Here’s a letter to the Christian Science Monitor:

Ian Fletcher mixes economic ignorance with poor reasoning to peddle a horrible protectionist hash (“Cost of US ‘free’ trade: collapse of two centuries of broadly shared prosperity,” April 1).

No one should be taken seriously who writes, as Mr. Fletcher does for example, that the U.S. trade deficit “causes a huge slice of domestic demand to flow not into domestic jobs but foreign wages.  Our trade deficit helps Guangdong, Seoul, Yokohama, even Munich – but not Gary, Indiana, Fontana, California, and the other badlands of America’s industrial decline.”

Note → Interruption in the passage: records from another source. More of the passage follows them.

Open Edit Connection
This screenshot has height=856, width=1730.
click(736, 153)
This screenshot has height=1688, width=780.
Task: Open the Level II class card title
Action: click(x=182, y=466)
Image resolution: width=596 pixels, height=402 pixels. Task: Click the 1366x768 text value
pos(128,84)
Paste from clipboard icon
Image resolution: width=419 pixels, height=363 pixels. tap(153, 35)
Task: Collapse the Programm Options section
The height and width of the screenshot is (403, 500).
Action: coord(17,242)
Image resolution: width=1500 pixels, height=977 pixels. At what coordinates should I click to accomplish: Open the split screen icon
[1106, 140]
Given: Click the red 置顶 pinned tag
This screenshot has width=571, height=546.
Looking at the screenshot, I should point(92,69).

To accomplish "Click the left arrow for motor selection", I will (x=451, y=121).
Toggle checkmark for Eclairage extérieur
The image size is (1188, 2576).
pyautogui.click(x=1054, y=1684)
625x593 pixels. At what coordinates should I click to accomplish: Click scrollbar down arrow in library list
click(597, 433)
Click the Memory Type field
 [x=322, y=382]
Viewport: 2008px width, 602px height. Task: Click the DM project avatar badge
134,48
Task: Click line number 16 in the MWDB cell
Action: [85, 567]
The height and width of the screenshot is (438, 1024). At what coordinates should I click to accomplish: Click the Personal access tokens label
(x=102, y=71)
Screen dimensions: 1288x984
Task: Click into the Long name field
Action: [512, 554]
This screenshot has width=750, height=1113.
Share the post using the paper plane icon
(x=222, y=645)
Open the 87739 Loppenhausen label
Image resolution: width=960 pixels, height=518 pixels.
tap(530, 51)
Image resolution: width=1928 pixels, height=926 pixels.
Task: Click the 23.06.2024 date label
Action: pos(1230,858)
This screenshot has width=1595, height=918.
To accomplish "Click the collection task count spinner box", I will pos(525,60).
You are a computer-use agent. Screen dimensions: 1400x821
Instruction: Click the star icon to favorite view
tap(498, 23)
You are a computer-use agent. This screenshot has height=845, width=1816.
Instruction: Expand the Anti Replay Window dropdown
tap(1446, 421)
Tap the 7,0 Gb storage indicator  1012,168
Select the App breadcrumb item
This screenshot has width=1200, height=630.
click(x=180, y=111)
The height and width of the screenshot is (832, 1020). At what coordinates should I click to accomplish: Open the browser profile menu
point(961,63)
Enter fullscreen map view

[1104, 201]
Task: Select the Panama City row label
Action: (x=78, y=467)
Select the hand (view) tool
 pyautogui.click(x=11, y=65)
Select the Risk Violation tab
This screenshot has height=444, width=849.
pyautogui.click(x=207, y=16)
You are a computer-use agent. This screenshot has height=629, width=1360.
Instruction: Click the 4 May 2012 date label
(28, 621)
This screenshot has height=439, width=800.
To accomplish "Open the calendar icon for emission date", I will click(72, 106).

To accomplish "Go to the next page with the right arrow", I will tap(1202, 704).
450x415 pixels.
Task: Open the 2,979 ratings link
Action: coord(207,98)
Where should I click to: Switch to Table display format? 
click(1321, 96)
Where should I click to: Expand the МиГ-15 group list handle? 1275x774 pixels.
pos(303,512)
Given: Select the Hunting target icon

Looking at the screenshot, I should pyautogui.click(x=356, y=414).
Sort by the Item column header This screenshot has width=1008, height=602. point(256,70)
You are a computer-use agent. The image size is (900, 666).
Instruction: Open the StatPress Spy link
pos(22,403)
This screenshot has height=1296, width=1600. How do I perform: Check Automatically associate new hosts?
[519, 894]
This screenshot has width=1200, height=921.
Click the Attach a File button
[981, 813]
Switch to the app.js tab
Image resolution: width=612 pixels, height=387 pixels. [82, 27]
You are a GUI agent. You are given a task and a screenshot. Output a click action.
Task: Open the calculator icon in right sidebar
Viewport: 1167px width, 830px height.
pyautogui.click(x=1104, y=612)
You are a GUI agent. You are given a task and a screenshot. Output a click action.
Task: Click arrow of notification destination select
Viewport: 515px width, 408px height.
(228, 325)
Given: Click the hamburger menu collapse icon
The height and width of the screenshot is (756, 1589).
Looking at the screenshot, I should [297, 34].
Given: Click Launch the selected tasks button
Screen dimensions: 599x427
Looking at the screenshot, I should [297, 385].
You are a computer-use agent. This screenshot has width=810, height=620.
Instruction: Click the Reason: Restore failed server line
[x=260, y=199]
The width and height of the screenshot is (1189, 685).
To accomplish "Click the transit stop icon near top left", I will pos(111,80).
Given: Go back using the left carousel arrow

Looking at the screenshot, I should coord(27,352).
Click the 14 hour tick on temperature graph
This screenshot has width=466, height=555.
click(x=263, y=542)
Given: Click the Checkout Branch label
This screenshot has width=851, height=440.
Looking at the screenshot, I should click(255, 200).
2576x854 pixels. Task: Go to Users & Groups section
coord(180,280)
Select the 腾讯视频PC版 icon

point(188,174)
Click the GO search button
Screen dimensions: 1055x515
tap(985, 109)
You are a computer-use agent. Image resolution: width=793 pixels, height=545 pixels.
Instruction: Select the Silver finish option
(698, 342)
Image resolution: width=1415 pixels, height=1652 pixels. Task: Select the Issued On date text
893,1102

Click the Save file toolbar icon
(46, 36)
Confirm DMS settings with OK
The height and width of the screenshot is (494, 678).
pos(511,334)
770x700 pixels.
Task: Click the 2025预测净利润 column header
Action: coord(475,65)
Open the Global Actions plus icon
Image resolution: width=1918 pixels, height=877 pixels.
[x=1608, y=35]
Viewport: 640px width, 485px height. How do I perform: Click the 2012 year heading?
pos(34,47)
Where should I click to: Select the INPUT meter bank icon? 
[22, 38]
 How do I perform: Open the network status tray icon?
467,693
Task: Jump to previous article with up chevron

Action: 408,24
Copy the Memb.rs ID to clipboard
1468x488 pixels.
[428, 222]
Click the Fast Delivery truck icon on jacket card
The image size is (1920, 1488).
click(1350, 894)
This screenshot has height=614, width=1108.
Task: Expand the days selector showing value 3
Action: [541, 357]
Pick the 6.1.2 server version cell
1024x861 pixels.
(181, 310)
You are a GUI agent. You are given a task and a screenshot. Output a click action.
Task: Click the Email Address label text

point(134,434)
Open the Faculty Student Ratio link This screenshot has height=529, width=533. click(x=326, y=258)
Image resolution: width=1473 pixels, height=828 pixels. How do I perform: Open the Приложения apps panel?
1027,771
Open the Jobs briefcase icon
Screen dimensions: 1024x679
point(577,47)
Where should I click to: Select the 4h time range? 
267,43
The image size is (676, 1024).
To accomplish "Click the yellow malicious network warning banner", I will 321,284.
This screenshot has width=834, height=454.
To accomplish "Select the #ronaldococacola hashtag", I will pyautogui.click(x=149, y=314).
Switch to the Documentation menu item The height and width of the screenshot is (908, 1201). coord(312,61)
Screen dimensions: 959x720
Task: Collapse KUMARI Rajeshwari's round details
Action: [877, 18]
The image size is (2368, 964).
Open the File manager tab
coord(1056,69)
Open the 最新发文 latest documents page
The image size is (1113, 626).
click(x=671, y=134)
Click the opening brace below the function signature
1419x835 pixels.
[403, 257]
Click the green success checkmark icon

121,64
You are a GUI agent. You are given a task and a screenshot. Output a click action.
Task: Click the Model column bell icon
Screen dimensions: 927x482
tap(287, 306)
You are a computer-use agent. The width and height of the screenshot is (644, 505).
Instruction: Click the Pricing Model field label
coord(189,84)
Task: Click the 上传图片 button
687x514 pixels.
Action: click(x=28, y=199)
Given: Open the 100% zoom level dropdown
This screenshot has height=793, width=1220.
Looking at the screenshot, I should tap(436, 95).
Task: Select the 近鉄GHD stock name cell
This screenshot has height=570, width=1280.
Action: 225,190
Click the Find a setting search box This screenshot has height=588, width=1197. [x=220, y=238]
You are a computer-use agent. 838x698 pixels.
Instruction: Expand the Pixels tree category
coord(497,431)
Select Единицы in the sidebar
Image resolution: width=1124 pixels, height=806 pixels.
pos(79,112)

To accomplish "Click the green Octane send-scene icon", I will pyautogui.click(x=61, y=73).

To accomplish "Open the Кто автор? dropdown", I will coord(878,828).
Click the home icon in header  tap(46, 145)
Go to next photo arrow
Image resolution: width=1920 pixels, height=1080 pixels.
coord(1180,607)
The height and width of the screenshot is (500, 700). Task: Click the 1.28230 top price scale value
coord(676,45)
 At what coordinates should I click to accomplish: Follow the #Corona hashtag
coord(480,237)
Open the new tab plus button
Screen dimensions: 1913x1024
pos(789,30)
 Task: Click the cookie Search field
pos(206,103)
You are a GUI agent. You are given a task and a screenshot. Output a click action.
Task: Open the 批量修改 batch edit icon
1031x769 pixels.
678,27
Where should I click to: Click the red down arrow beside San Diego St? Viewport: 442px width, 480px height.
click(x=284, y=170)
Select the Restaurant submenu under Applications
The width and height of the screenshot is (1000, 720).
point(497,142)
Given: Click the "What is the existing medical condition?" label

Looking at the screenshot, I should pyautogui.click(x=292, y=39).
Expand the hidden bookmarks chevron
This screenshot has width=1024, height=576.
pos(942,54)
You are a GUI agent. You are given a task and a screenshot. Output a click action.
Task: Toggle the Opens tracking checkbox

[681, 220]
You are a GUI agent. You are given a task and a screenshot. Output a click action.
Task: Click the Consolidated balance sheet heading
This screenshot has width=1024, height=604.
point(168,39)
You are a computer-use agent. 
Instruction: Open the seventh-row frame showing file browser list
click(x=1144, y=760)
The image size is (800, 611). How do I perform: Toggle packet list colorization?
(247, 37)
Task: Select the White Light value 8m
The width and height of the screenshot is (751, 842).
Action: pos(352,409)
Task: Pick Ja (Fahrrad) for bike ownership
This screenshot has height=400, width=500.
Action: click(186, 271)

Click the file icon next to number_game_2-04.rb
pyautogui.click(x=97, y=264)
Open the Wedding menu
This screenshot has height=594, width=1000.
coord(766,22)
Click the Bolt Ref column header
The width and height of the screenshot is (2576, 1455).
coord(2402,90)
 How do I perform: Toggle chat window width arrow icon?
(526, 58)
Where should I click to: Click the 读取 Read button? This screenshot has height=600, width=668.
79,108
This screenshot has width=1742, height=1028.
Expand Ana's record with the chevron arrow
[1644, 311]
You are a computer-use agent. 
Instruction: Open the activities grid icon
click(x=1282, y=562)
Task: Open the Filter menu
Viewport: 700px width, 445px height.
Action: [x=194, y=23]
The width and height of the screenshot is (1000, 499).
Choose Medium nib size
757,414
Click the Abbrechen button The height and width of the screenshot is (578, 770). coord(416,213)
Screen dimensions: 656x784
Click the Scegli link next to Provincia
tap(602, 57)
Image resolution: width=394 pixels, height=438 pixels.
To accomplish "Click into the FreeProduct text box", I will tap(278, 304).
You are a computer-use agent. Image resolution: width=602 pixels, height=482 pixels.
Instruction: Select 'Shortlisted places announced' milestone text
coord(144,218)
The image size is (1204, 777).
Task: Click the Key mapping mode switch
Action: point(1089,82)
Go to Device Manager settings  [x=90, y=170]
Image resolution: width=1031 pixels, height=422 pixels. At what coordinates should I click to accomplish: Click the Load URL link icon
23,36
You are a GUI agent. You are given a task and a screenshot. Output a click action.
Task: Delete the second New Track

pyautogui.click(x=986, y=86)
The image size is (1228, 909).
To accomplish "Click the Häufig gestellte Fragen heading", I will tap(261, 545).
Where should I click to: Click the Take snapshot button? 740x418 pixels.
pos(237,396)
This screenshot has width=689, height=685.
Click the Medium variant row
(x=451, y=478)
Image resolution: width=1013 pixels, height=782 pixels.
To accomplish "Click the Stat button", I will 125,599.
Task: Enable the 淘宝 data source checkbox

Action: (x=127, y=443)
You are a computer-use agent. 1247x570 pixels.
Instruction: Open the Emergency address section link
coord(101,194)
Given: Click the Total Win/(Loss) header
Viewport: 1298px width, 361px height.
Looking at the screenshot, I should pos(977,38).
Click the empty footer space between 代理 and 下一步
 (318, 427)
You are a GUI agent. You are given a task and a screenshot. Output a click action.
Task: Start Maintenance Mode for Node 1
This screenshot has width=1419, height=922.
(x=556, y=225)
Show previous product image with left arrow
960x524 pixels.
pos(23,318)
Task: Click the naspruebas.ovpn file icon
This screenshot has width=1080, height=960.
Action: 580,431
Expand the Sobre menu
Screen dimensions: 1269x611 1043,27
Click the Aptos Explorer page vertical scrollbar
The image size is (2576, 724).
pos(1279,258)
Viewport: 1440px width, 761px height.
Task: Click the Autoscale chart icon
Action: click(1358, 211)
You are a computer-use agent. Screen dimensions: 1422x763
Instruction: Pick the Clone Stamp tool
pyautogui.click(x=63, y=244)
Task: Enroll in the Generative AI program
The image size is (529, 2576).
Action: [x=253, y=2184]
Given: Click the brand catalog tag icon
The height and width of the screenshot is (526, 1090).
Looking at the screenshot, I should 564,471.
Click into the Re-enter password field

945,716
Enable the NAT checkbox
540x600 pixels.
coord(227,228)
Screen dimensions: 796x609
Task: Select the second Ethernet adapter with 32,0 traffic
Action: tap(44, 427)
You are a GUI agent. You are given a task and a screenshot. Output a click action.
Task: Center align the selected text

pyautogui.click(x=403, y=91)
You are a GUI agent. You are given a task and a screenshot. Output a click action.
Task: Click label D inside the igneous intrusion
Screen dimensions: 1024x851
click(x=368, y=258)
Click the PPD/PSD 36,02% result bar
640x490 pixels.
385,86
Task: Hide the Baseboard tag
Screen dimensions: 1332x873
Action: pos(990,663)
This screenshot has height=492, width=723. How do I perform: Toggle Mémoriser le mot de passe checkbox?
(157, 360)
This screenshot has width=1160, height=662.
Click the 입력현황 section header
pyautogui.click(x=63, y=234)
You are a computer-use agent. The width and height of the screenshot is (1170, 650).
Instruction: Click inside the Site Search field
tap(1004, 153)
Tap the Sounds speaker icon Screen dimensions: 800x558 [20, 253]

Such a claim reveals its author to be unaware that another name for “U.S. trade deficit” is “U.S. capital-account surplus” – that is, inflows of investment funds into America that supply (directly or indirectly) financing for more capital creation in America.

Consider Ikea, a Swedish company.  When Ikea builds its stores in the U.S. it spends dollars.  Almost every dollar that Ikea spends building and operating its stores in America is a dollar added to America’s “trade deficit.”  But are the carpenters and electricians hired to build Ikea stores in America not employed domestically?  Are the managers and clerks in each Ikea store in the U.S. not employed domestically?

Mr. Fletcher’s claim about the trade deficit is akin to an assertion by a self-proclaimed medical doctor that the liver pumps blood.  Sensible people ignore such quacks.